Here is my solution. priya2810

Statement 1: x^2 = 16 has only 4 divisors, then x = 4 has only two divisors 1 and 2 excluding 4. Now, x^2 = 25, 36, or 49 all have less or more divisors than 4 so they do not work. Thus, the number of positive integers less than x that are divisors of x is 2.

Statement 2: take 2x=6 and 2x=8. The first x will equal 3 and second will equal 4. 3 has only 1 divisor less 3 and that is 1. But 4 has 1 and 2 as divisors less than 4. This makes this statement insufficient.

Answer is A.

Does that help?

Bunuel
chetan2u
VeritasKarishma
can u help me with this?

say x=p^a*q^b where p and q are prime numbers

now no of factors excluding x = (a+1)(b+1)-1= a+b+ab

1)x^2=p^2a*q^2b
now no of factors of x^2 excluding x^2
= (2a+1)*(2b+1)-1=4
implies a+b+2ab=2

so how to solve further
required is a+b+ab but i have a+b+2ab ?

Plz help

Why do you assume that x=p^a*q^b ?
It is possible that x = p^a or x = p^a*q^b*r^c...
etc

You just need the number of factors of x and you can subtract 1 out of it to get the number of factors less than x.

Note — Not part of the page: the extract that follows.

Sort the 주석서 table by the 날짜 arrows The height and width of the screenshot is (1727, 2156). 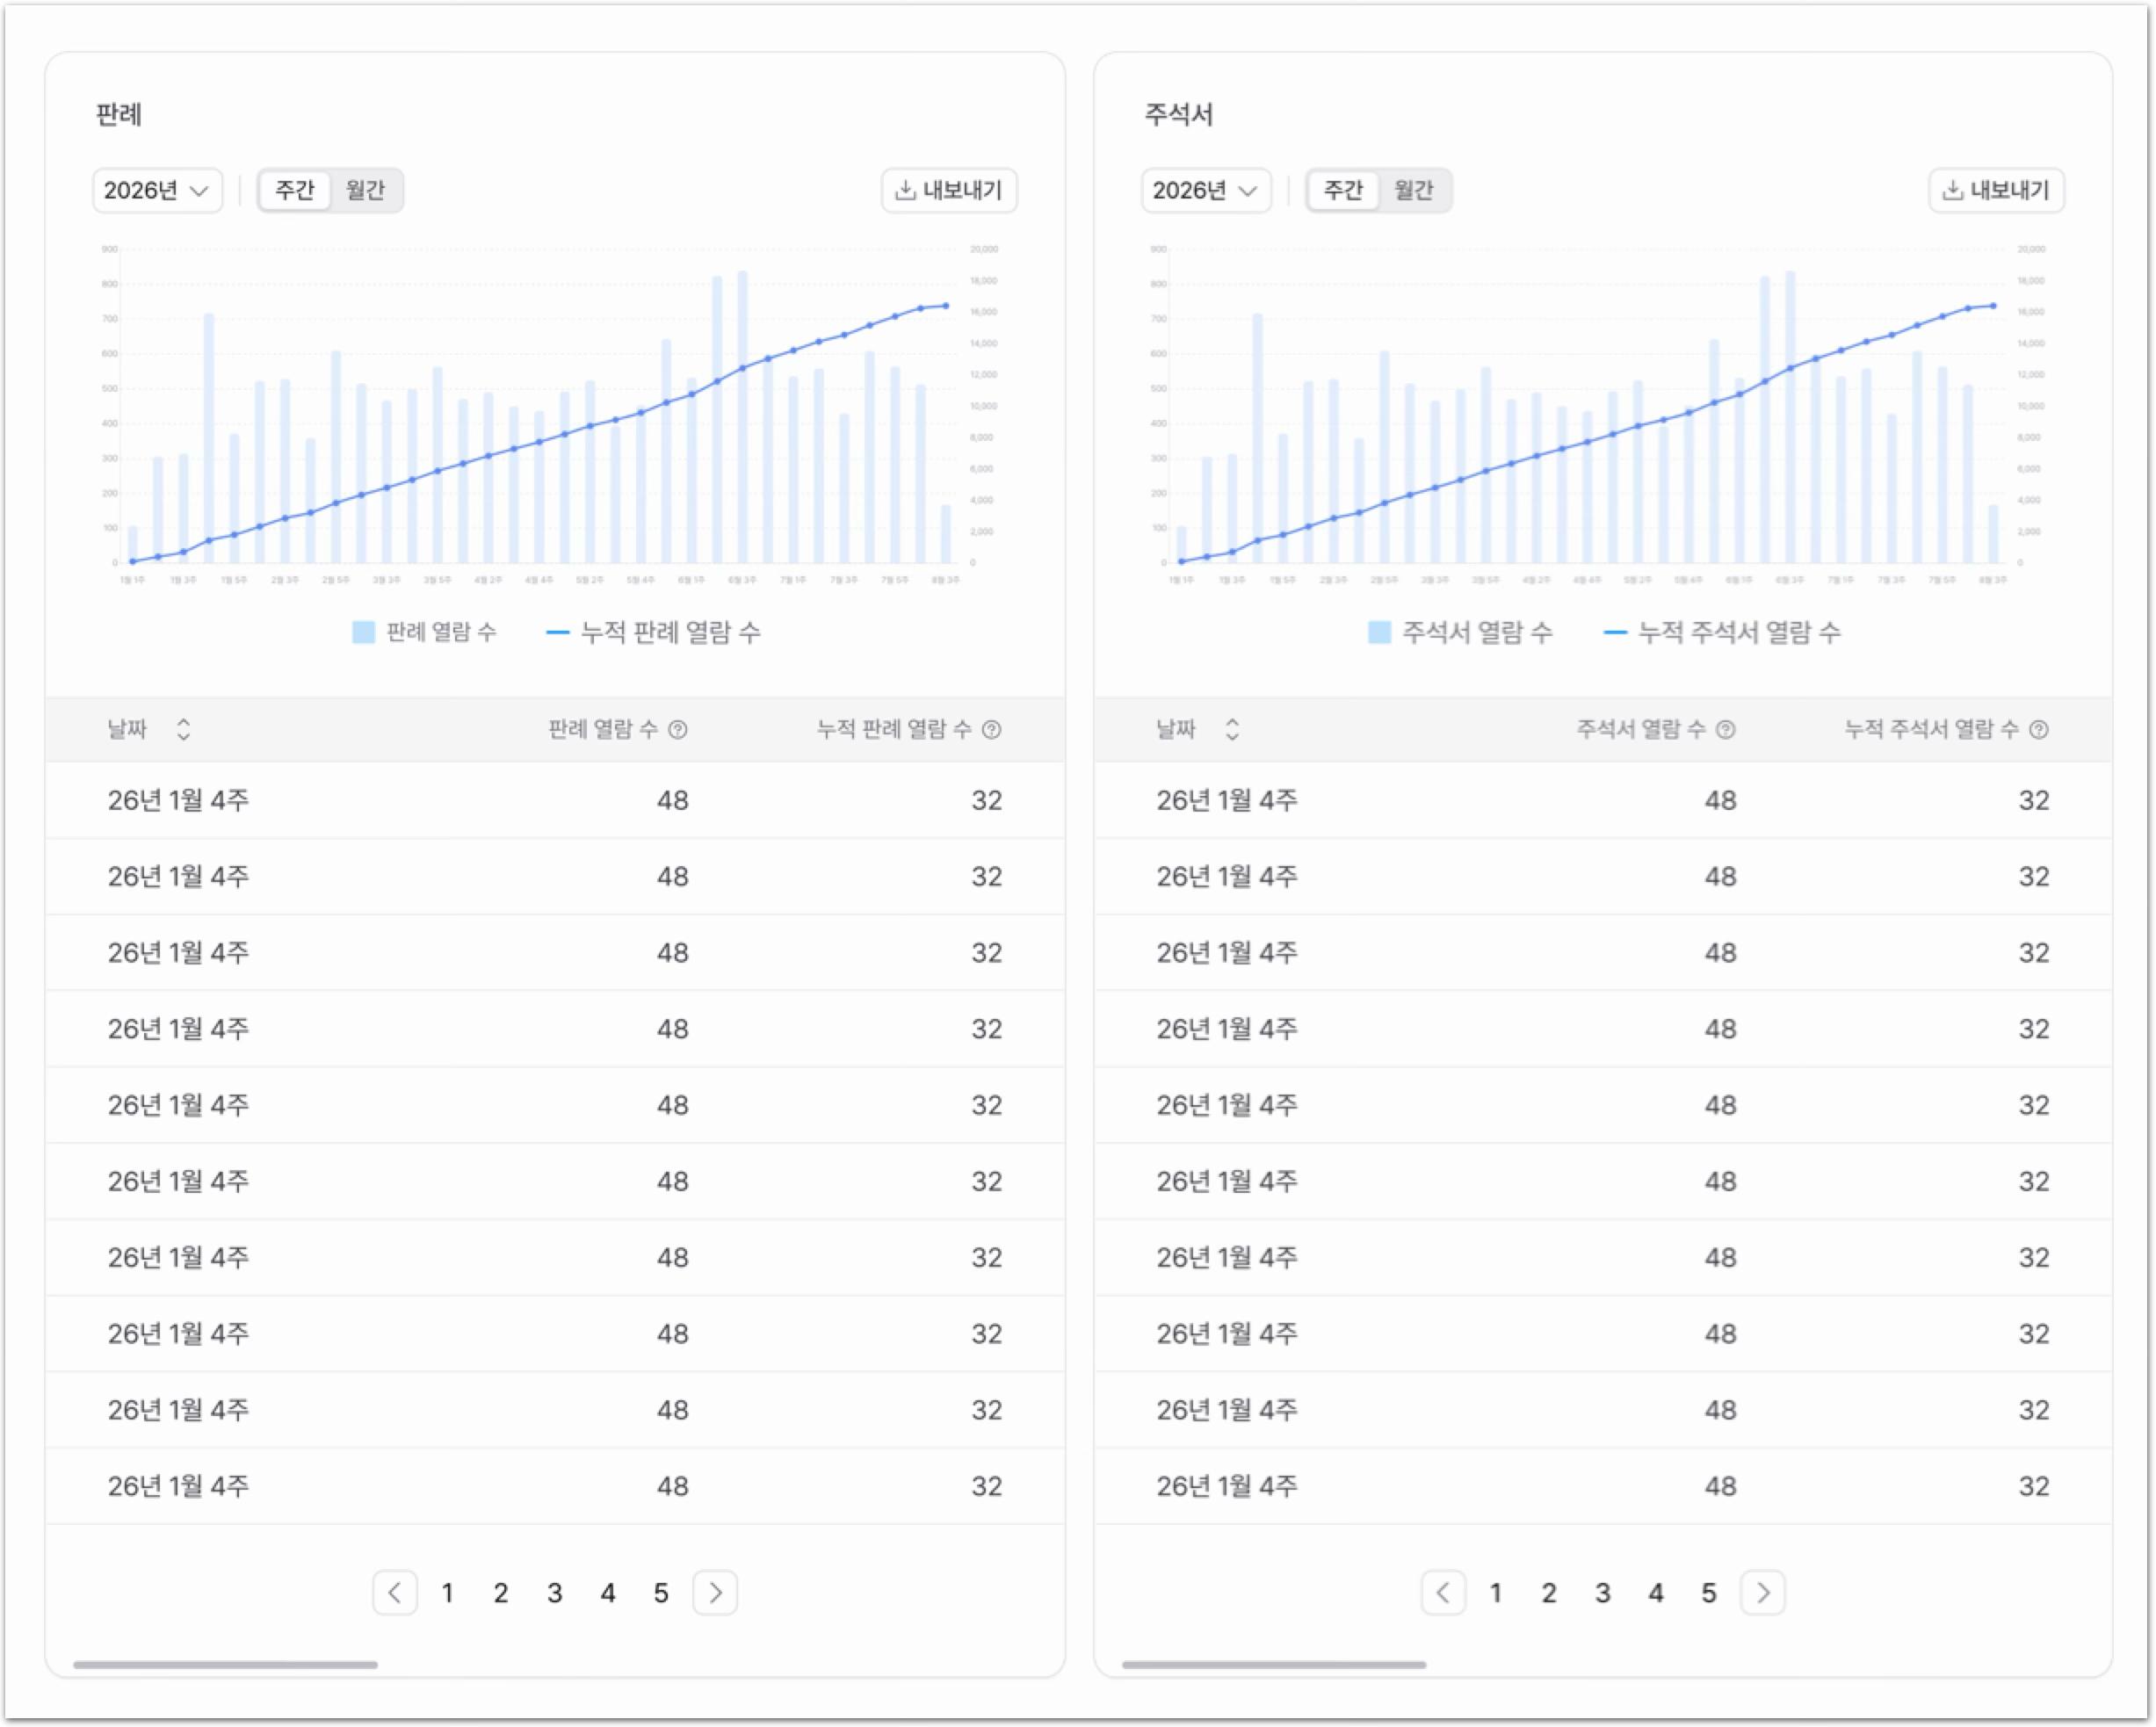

(1) x^2 is divisible by exactly 4 positive integers less than x^2.

So x^2 has 5 factors. 5 cannot be a product of two numbers greater than 1 since it is a prime number.
So x^2 = p^4
to give x = p^2
So x will have total 3 factors and 2 factors less than x.
Sufficient

(2) 2x is divisible by exactly 3 positive integers less than 2x.

So 2x has 4 total factors.
4 = 4*1 = 2*2
2x = p*q (in this case, x is not 2 but some other prime number. So it will have exactly 1 factor smaller than itself)
or
2x = p^3 (in this case x = 2^2 so it has 2 factors smaller than itself)
We don't know whether x has 1 or 2 factors less than itself.
Not sufficient

Answer (A)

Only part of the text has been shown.